DanielJohnBenton/Ngrams.java

Folders and files

NameName
Last commit message
Last commit date

Latest commit

 

History

31 Commits
 
 
 
 
 
 
 
 

Repository files navigation

Ngrams.java

A Java library for creating n-grams, skip-grams, bag of words, bag of n-grams, bag of skip-grams.

Input

These methods take an ArrayList<String> of words to turn into n-grams, skip-grams, etc.

package test;
import java.util.ArrayList;
import ngrams.Ngrams;

public class Test_001 {

	public static void main(String[] args) {
		String text = "These are some words";
		ArrayList<String> words = Ngrams.sanitiseToWords(text);
		ArrayList<String> ngrams = Ngrams.ngrams(words, 2);
		
		System.out.println(ngrams.toString());
	}

}

Output: [These are, are some, some words]

Methods

🐚 ngrams

Create n-grams from an ArrayList<String> of words.

Parameter Type Description
words ArrayList<String> An array of words e.g. ["these", "are", "words"]
n int Size of the n-grams, e.g. 2 will create bigrams ["these are", "are words"]

Returns an ArrayList<String> of n-grams of size n words.

String text = "   Turning and turning in the widening gyre\r\n    The falcon cannot hear the falconer;\r\n    Things fall apart; the centre cannot hold;\r\n    Mere anarchy is loosed upon the world   ";
ArrayList<String> words = Ngrams.sanitiseToWords(text);
ArrayList<String> ngrams = Ngrams.ngrams(words, 4);
System.out.println(ngrams.toString());

Output (truncated): [Turning and turning in, and turning in the, turning in the widening, in the widening gyre, ...

🐚 skipgrams

Create skip-grams from an ArrayList<String> of words.

Parameter Type Description
words ArrayList<String> An array of words e.g. ["these", "are", "words"]
size int Size of the n-grams e.g. 2: "these are", "are words"
distance int Distance to skip to create skip-grams, e.g. 5 will create skip-grams using the base word (or n-gram) and n-grams from the 5 following words.
sortForDuplicates int Pass Ngrams.SORT_NGRAMS or Ngrams.DONT_SORT_NGRAMS. Sorting n-grams alphabetically can help flag up duplicates e.g. when creating a bag of words/n-grams/skip-grams.
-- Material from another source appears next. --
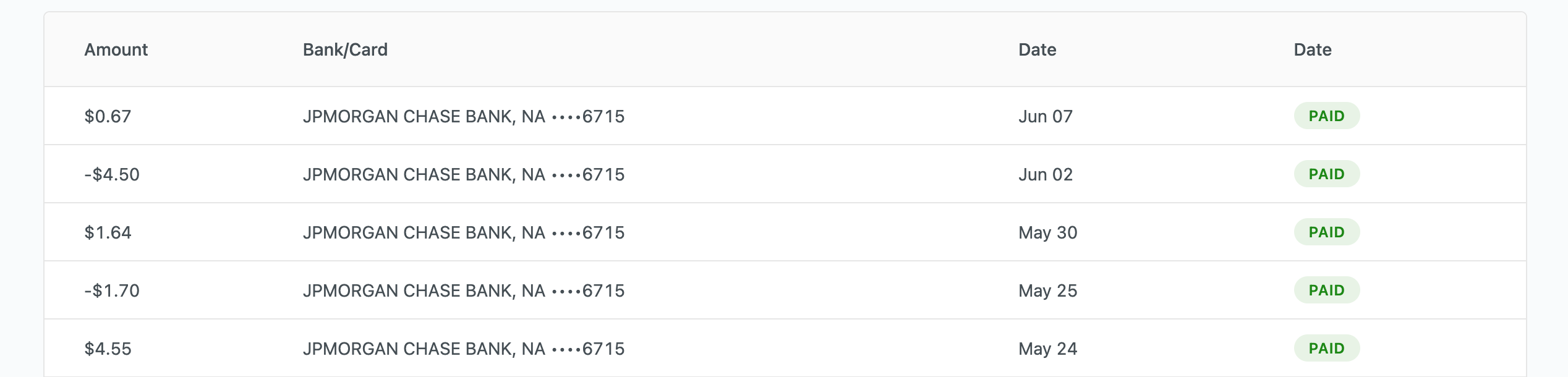Click the first Date column header
The height and width of the screenshot is (377, 1568).
coord(1037,49)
If you only care about pairing n-grams by proximity but not by direction, use Ngrams.DONT_SORT_NGRAMS.

Returns an ArrayList<ArrayList<String>> of n-grams found near one another within the given distance of words.

String text = "   Turning and turning in the widening gyre\r\n    The falcon cannot hear the falconer;\r\n    Things fall apart; the centre cannot hold;\r\n    Mere anarchy is loosed upon the world   ";
ArrayList<String> words = Ngrams.sanitiseToWords(text);
ArrayList<ArrayList<String>> skipgrams = Ngrams.skipgrams(words, 1, 2, Ngrams.DONT_SORT_NGRAMS);
System.out.println(skipgrams.toString());

Output (truncated): [[Turning, and], [Turning, turning], [and, turning], [and, in], [turning, in], [turning, the], ...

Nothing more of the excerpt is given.